── Provided entries ──

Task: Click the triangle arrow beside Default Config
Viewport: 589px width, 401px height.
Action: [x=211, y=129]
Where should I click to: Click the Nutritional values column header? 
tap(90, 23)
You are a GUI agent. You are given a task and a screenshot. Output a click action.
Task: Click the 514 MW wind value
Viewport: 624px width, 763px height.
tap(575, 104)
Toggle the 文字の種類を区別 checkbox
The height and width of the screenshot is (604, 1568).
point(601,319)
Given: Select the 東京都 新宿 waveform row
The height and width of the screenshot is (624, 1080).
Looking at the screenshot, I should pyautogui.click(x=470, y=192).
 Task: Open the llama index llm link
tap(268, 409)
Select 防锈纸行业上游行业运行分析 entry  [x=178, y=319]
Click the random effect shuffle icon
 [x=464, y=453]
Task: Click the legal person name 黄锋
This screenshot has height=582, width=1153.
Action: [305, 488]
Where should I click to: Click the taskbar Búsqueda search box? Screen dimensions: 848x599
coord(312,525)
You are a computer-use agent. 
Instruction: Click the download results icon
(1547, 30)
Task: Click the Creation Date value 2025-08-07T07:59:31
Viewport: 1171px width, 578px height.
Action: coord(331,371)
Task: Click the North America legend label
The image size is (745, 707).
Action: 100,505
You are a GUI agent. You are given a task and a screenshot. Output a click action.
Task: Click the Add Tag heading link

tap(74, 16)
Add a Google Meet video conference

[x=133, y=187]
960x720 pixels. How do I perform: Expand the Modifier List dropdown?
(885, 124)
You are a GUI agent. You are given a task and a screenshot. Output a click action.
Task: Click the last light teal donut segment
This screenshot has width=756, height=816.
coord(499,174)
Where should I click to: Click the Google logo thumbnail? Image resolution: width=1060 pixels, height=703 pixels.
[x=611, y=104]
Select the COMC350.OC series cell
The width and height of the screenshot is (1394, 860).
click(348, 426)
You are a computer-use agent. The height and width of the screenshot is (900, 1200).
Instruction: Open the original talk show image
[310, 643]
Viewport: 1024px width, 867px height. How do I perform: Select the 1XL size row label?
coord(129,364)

───

What to do: Your answer must consist only of the lines from the one with "The width and" through the final line of the entries, each retyped exactly.

Output for this task:
The width and height of the screenshot is (1394, 860).
click(348, 426)
You are a computer-use agent. The height and width of the screenshot is (900, 1200).
Instruction: Open the original talk show image
[310, 643]
Viewport: 1024px width, 867px height. How do I perform: Select the 1XL size row label?
coord(129,364)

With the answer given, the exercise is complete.